Pixel coordinate grounding data:

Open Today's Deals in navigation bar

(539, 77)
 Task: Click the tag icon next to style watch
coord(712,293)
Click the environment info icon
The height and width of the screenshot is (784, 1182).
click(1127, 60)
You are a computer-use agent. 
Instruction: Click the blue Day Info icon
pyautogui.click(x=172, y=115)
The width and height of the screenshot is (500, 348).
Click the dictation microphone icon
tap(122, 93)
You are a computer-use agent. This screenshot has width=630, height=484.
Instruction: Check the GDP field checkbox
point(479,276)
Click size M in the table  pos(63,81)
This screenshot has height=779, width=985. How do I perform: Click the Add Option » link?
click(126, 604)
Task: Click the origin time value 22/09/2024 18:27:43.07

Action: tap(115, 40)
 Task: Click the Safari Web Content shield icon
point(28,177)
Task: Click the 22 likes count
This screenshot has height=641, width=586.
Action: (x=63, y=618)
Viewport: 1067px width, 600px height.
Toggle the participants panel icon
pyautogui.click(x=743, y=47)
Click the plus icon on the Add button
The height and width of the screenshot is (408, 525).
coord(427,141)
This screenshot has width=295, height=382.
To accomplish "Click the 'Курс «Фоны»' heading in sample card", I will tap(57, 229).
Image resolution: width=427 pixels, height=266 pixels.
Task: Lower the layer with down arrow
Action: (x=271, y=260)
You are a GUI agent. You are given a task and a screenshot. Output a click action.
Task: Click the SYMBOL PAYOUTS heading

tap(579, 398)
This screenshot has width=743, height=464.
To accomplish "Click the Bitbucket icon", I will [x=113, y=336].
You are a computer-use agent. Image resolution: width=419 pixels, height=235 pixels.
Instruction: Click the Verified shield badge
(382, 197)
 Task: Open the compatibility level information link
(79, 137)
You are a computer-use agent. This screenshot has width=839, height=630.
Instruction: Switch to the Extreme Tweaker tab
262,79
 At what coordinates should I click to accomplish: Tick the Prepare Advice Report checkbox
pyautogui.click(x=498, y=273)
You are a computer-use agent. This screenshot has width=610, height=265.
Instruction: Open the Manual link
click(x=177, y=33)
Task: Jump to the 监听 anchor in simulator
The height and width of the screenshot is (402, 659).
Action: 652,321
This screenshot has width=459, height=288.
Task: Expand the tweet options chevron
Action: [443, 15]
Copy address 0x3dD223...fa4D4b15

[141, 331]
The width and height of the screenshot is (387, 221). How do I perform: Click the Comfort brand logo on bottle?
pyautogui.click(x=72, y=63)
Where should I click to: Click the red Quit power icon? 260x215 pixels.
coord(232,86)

— WHAT TO PRODUCE —
The result is a copy of every line above where the word "agent" shows up.

— SOLVED PROBLEM —
You are a computer-use agent. 
You are a computer-use agent. This screenshot has width=630, height=484.
You are a GUI agent. You are given a task and a screenshot. Output a click action.
You are a computer-use agent. Image resolution: width=419 pixels, height=235 pixels.
You are a computer-use agent. This screenshot has width=839, height=630.
You are a computer-use agent. This screenshot has width=610, height=265.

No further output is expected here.